What is asked.
**a.** Can you rewrite the SPY Inc. report excerpt between "SPY® and Spy" and "in this report.", inclusive, with "report" replaced by "filing"?
**b.** Can you answer these questions from the SPY Inc. report excerpt?
(i) In what month and year did the company reincorporate in Delaware?
(ii) What short name does the excerpt use for Spy Optic Europe S.r.l. S.U.?
(iii) Which licensed brands does the excerpt say were previously sold by the company?
**c.** Could you continue the SPY Inc. report excerpt from where it stops?

* Start Selected passage *

We were incorporated as Sports Colors, Inc. in California in August 1992, but had no operations until April 1994, when we changed our name to Spy Optic, Inc. In November 2004, we reincorporated in Delaware and changed our name to Orange 21 Inc. In February 2012, we changed our name from Orange 21 Inc. to SPY Inc. to better reflect the focus of our business going forward.

References in this report to "we," "our," "us," "SPY," and "SPY Inc." refer to SPY Inc. and its two operating subsidiaries - Spy Optic Inc. ("SPY North America") and Spy Optic Europe S.r.l. S.U. ("SPY Europe") - except where the context clearly indicates that the term refers only to SPY Inc.

SPY® and Spy Optic® are the registered trademarks of SPY Inc. and its subsidiaries. O'Neill®, Margaritaville®, Melodies by MJB®, which were licensed brands previously sold by us, and other brands, names and trademarks contained in this report are the property of their respective owners.

Results of Operations

The following discussion of our financial condition and results of operations should be read in conjunction with our consolidated financial statements and the related notes and other financial information appearing elsewhere in this report.

* End Selected passage *
* Start Information supplied *

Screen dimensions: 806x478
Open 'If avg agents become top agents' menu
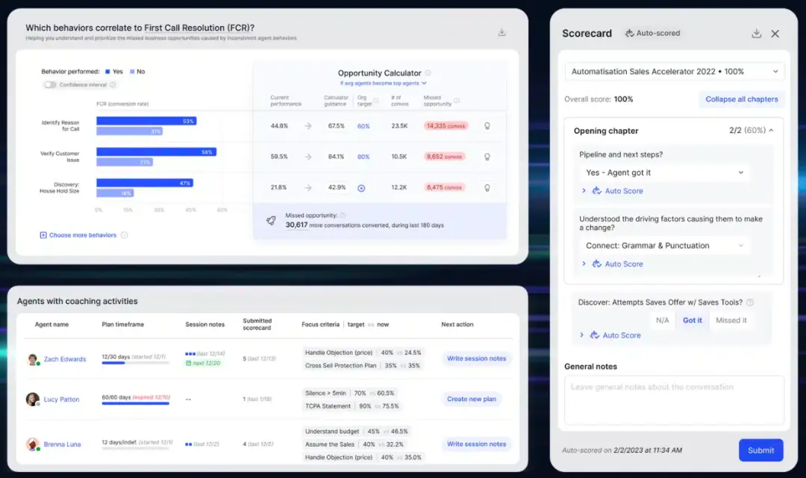383,84
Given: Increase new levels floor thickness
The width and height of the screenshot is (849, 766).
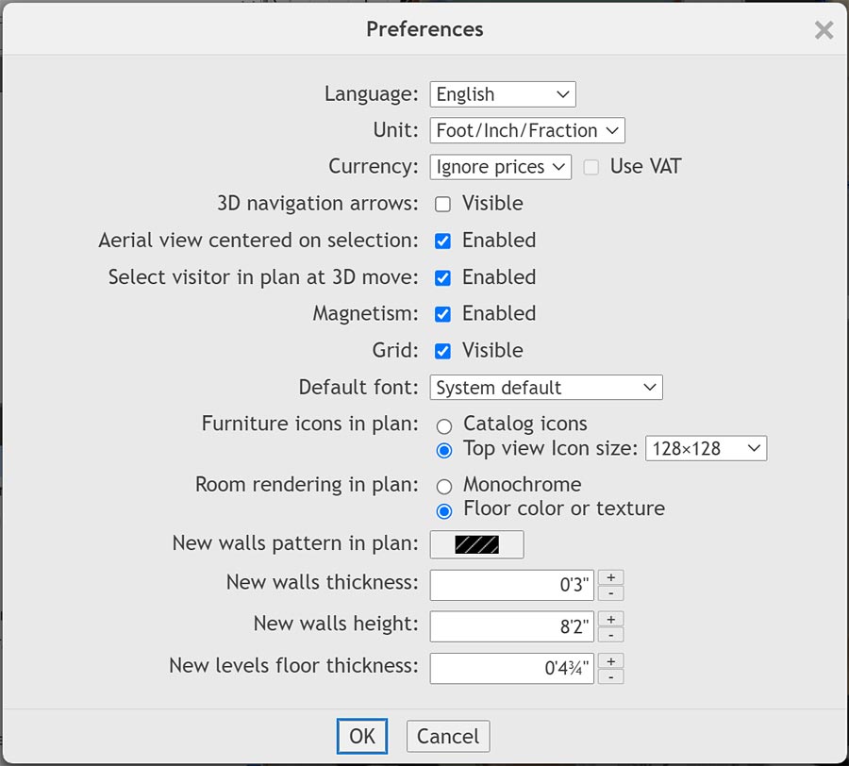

* End Information supplied *

Results.
**a.**
SPY® and Spy Optic® are the registered trademarks of SPY Inc. and its subsidiaries. O'Neill®, Margaritaville®, Melodies by MJB®, which were licensed brands previously sold by us, and other brands, names and trademarks contained in this filing are the property of their respective owners.

Results of Operations

The following discussion of our financial condition and results of operations should be read in conjunction with our consolidated financial statements and the related notes and other financial information appearing elsewhere in this filing.

**b.**
(i) November 2004
(ii) "SPY Europe"
(iii) O'Neill®, Margaritaville® and Melodies by MJB®

**c.**
Year Ended December 31, 2013 and 2012

Net Sales

Consolidated net sales increased by $2.2 million or 6% to $37.8 million for the year ended December 31, 2013 from $35.6 million for the year ended December 31, 2012.

Sales of our SPY® brand products in North America and internationally increased by $2.6 million or 8% to $37.7 million during the year ended December 31, 2013 from $35.1 million for the year ended December 31, 2012. SPY® sales included approximately $2.8 million of sales during the year ended December 31, 2013 considered to be closeouts, defined as (a) older styles not in the current product offering, or (b) the sales of certain excess inventory of current products sold at reduced prices generally to closeout channels, compared to $2.6 million of such sales during the year ended December 31, 2012. A significant portion of the SPY® sales growth was from increased sales of our snow goggles and our prescription frame and product lines.

Sales of licensed brands (O'Neill®, Melodies by MJB® and Margaritaville®) during the year ended December 31, 2013 were $48,000 compared to $514,000 during the year ended December 31, 2012. All of our sales of licensed brands during the year ended December 31, 2013 and 2012 were considered to be closeout sales based on our decision during 2011 to cease making purchases of new licensed brand inventory. We sold all of our licensed brand products by March 31, 2013 and will have no sales of any of these licensed brand products in the future.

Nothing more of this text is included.